The road to Clearwater Beach likely will be slow as ever. But for Independence Day travelers planning to catch a flight or drive out of town, the forecast looks good.
Highway traffic won't likely be an issue this holiday, said David Botello, spokesman for Florida Department of Transportation.
"It shouldn't affect anything as far as Fourth of July plans," he said. "Everything is going to be as usual."
And a lack of major construction projects will keep highways flowing freely.
"A lot of communities have their own fireworks and festivities around here, so coming up I-75 isn't usually too bad," he said.
Because Independence Day falls on a Thursday, the roads will be a little less crowded. AAA Travel estimates that 40.8 million Americans will travel at least 50 miles from home this year, a 0.8 percent dip from last year's Wednesday holiday.
The association cited several reasons why people are staying home, including feeble economic growth and the federal government's decision this year to let the payroll tax cut expire, ending a temporary income boost of several hundred dollars a year for the average American family.

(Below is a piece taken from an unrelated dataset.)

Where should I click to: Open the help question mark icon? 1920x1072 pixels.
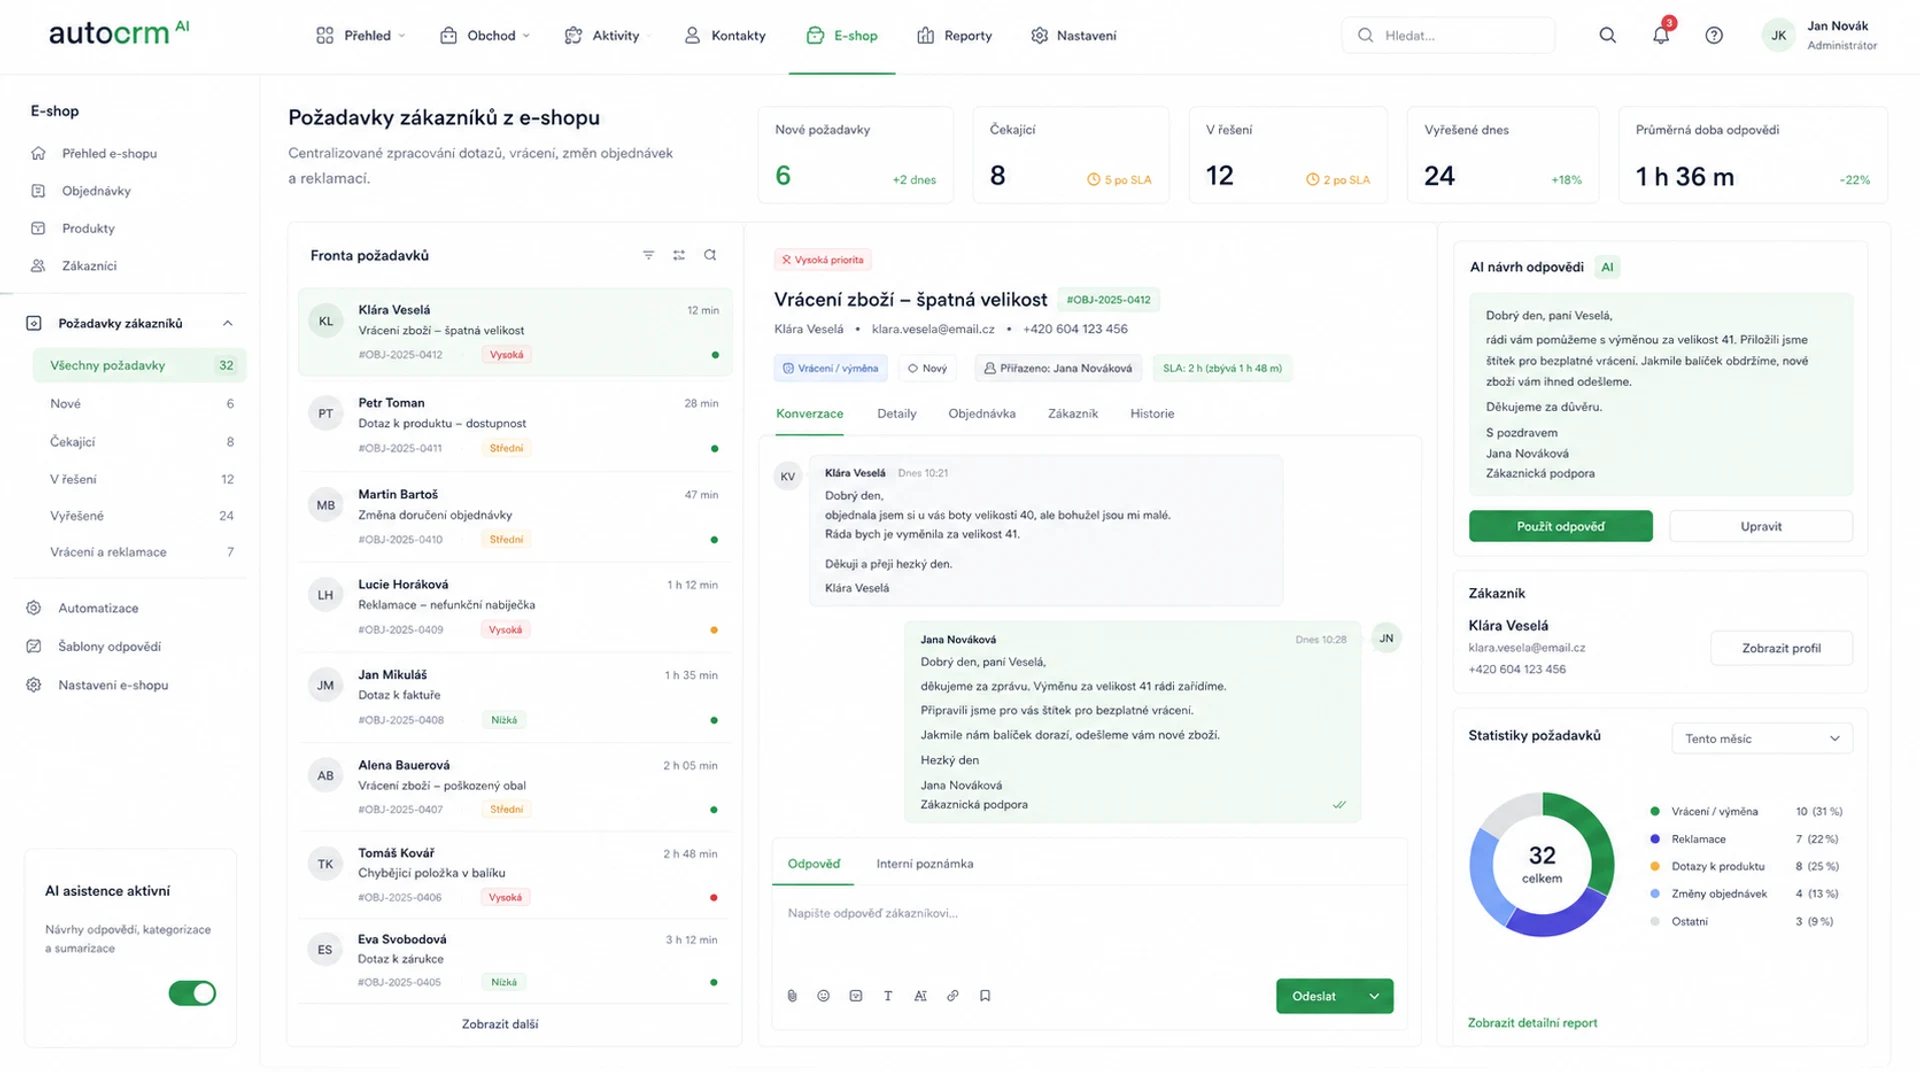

But this holiday is still the busiest of the summer season, with kids free from school and ready for vacation. Most families — 84 percent — will travel by car, though air travel is becoming more popular. An Orbitz index said 66 percent of Americans plan to make the holiday a long weekend, and for the second year in a row, Orlando is their top destination.
At Tampa International Airport, the busiest travel day will be Sunday. The AAA report says almost 40 percent of travelers plan to return then.
"Anyone traveling over this holiday, especially if they're traveling on the weekends, will want to allow some extra time to get through screening," said Christine Osborn, spokeswoman for the airport. That means arriving no less than 90 minutes before the flight. She said parking won't be a problem, but curbside parking has been disallowed since Christmastime. For those picking people up, the cellphone waiting lot is a good option, featuring free Wi-Fi and flight information.
As is usual for holidays, Florida troopers are abandoning administrative offices to get on the road and crack down on speeders, aggressive drivers and those under the influence, Sgt. Steve Gaskins of Florida Highway Patrol said. "We have a greater visible presence as a deterrent," he said. He said drivers should break long drives into parts and avoid distracted driving.
Gas might cost a little more for drivers, but likely not enough to affect plans, AAA said. Prices are up 2 percent on average from this time last year. And gas along the Gulf Coast is still some of the cheapest in the nation.